Rispetto al fumo di tabacco, il fumo di cannabis ha un contenuto cinque volte superiore di carbossiemoglobina e di tre volte superiore di catrame, amplificando così l'esposizione ai cancerogeni.
Uno studio in vitro mostra che il THC accelera la proliferazione delle cellule neoplastiche. In uno studio sugli animali emerge che il fumo di cannabis è immunosoppressivo, potendo sopprimere la risposta antitumorale.
L'epitelio bronchiale dei fumatori di cannabis presenta cellule con cambiamenti precancerosi.
Altri studi riportano un rischio 4-6 volte maggiore di cancro rispetto al tabacco.
In sintesi, diversi studi indicano un rischio aumentato di cancro polmonare, e la giovane età dei soggetti studiati è preoccupante. Tuttavia, sono necessari ulteriori studi per stabilire il rischio relativo al numero di spinelli consumati/anno.

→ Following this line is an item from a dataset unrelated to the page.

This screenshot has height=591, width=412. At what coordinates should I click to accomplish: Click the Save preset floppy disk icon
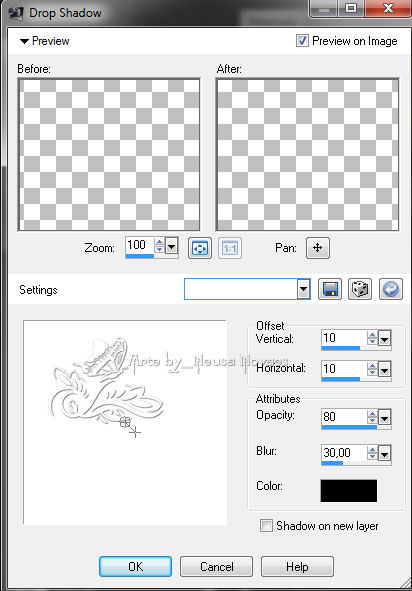click(330, 289)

Associazione con sigaretta elettronica o danno polmonare associato all'uso di svapo
La sigaretta elettronica può contenere prodotti a base di cannabis e THC. Nel 2020, 2.668 utilizzatori di svapo sono stati ricoverati, con 68 decessi. L'80% dei consumatori segnala l'uso di prodotti contenenti THC. L’esame tossicologico del BAL e di biopsie polmonari è positivo per il THC in una percentuale superiore all’80% dei casi.
Considerazioni
Prove inequivocabili dimostrano che il fumo di cannabis si associa a bronchite cronica e, nei consumatori abituali, a bolle di enfisema polmonare, pneumotorace spontaneo, asma scarsamente controllato ed Aspergillosi polmonare invasiva nei fumatori immunocompromessi.
Conclusioni
Gli operatori sanitari dovrebbero essere consapevoli dei rischi associati al fumo di cannabis.
Politiche incaute, che non considerano gli effetti a lungo termine della cannabis, hanno portato alla sua legalizzazione e a un uso crescente in diversi Paesi.
Appare necessario che il Medico, dopo esclusione dei fattori eziologici comuni di una patologia, consideri l’uso della cannabis conducendo l’anamnesi voluttuaria: molto più numerosi sarebbero i casi giunti all’osservazione.
Ai fini della prevenzione, appare utile che il personale sanitario promuova la conoscenza dei possibili danni respiratori correlati all’uso della cannabis nella popolazione.